Ее лицо изменилось так быстро, что во мне вспыхнуло чувство вины. Черт. Почему я признался ей в этом?
Мой гребаный отец убил ее родителей из-за меня.
И, как эгоистичный ублюдок, я сказал ей, что рад, что она была там в тот день, потому что я ценю то, что она могла понять меня.
Каким же я был куском дерьма.
— Я…
— Не делай этого. Не смей извиняться передо мной, — она перевернулась так, что оказалась наполовину на мне. Свет в коридоре освещал ее, когда она, опираясь на локоть, приблизила свое лицо к моему. — А что, если нет? Что, если мы не катастрофа, которая только и ждет, своего часа?

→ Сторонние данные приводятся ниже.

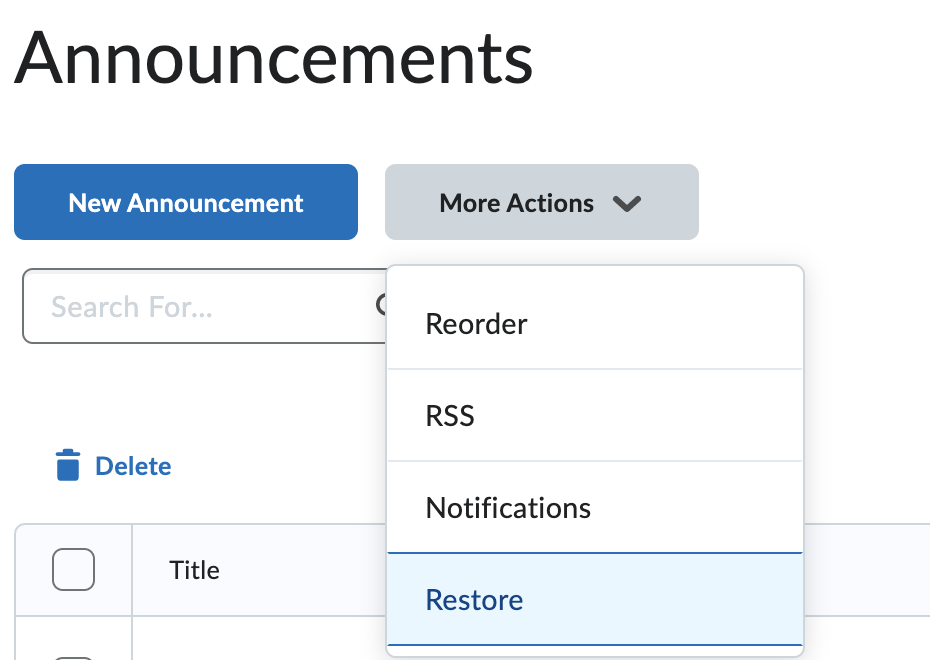930x660 pixels.
Task: Click the Delete link above the table
Action: click(x=132, y=466)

Я моргнул, совершенно потрясенный.
— Как тебе это удалось? Как ты услышав все, что я только что сказал, и зная обо мне все, просто игнорируешь это? Как будто это ерунда.
— Потому что это ерунда, Кейвен. Ты был таким же ребенком, как и я в торговом центре с монстром.
В горле образовался комок. Иисус. Эта женщина.
— Это было по-другому.
— Нет, не было. Это всего лишь игра, в которую ты играешь в своей голове. Факты таковы, что ты был пятнадцатилетним мальчиком в торговом центре в тот день, когда больной человек решил выместить свое недовольство жизнью на невинных жертвах. Но мы выбрались. Это было нелегко. И никогда не будет легко. Но в первую очередь, ты должен научиться перестать извиняться за то, что ты никогда не мог контролировать.